TASK DESCRIPTION:
Tally how many lines contain the word "Last", with case counting, and give only that number.

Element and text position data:
▬▬▬▬▬▬
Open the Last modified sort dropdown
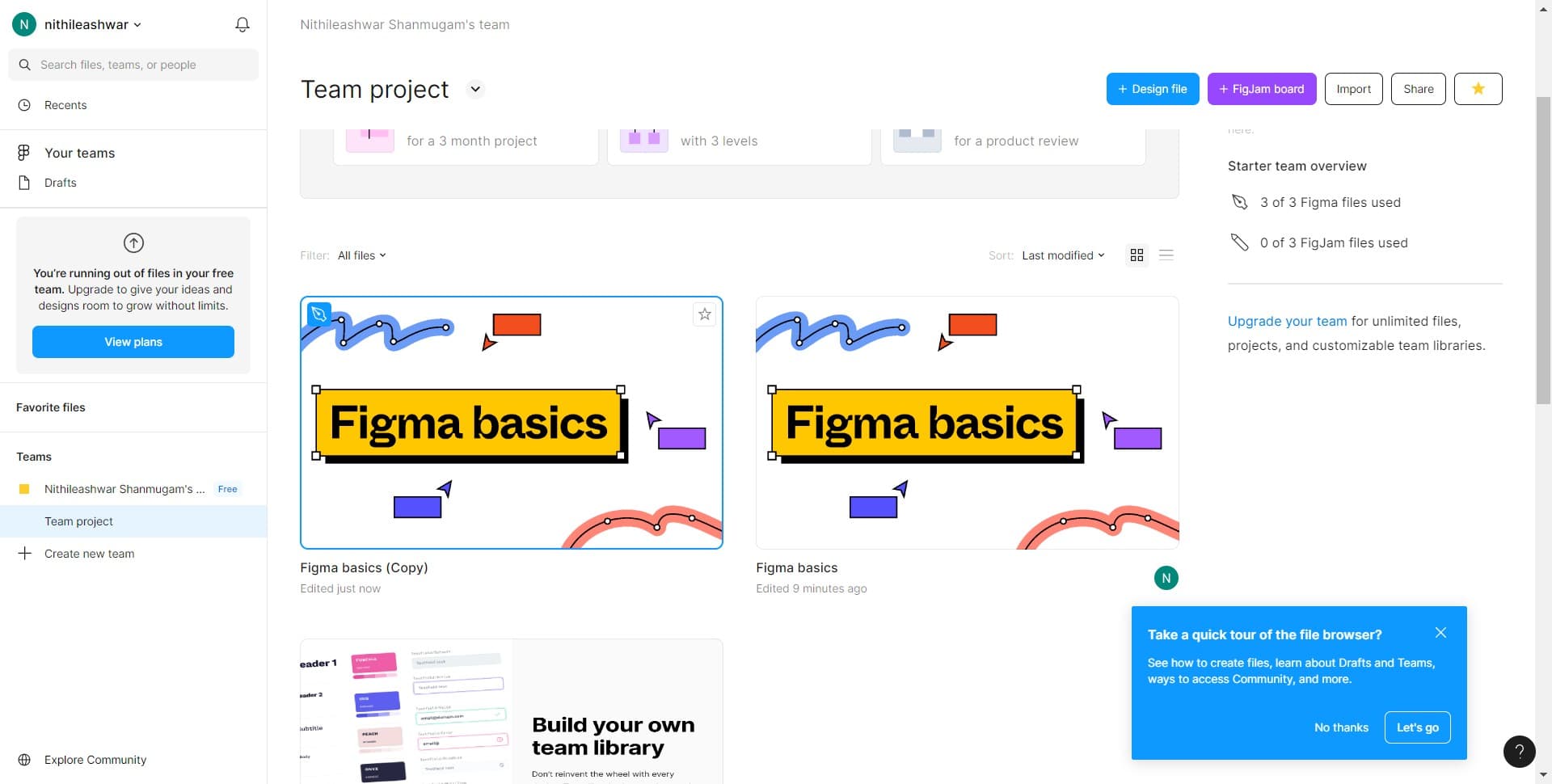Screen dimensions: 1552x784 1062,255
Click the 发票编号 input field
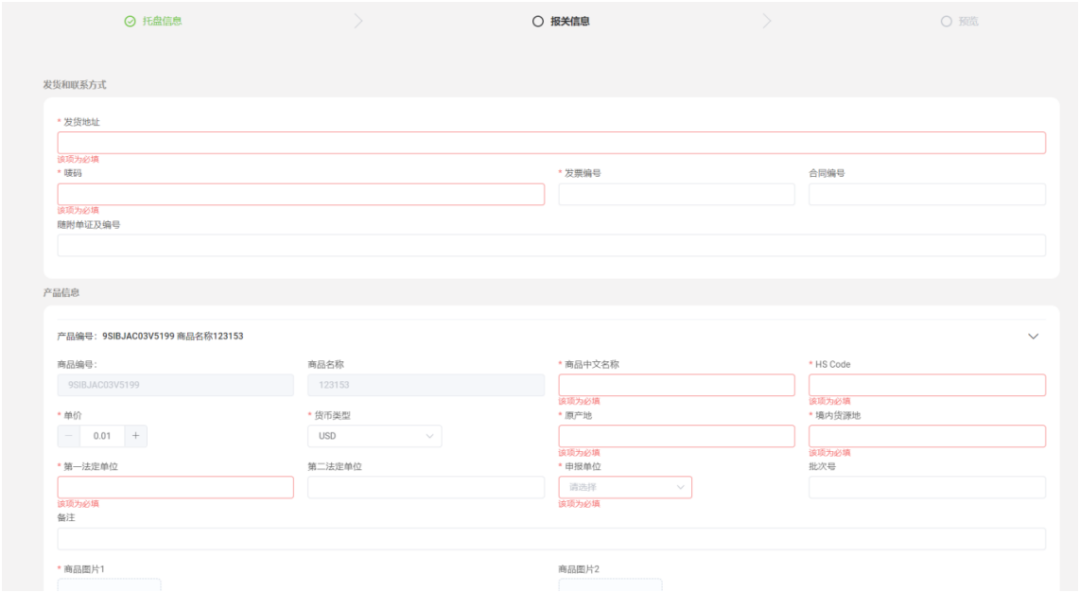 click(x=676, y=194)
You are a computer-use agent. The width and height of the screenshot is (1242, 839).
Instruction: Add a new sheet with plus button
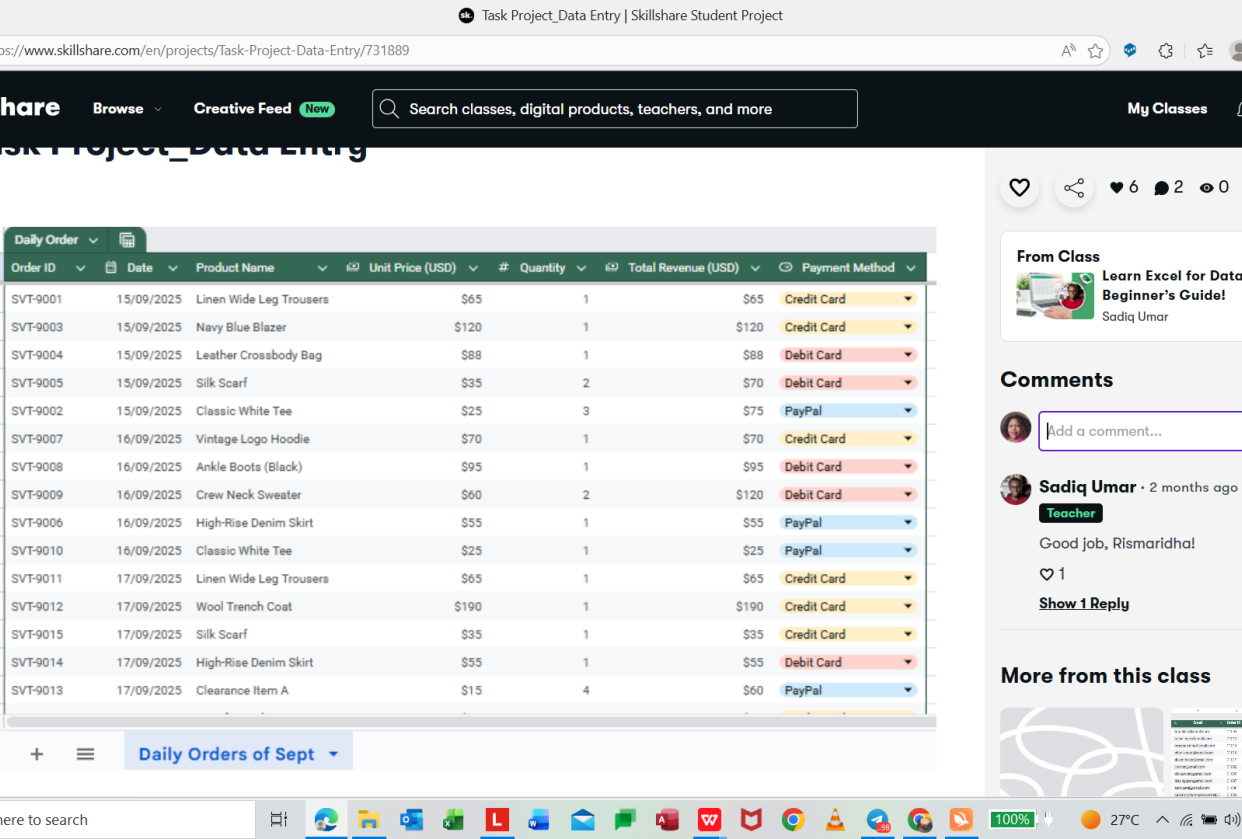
▬▬▬▬▬▬
TASK RESULT:
1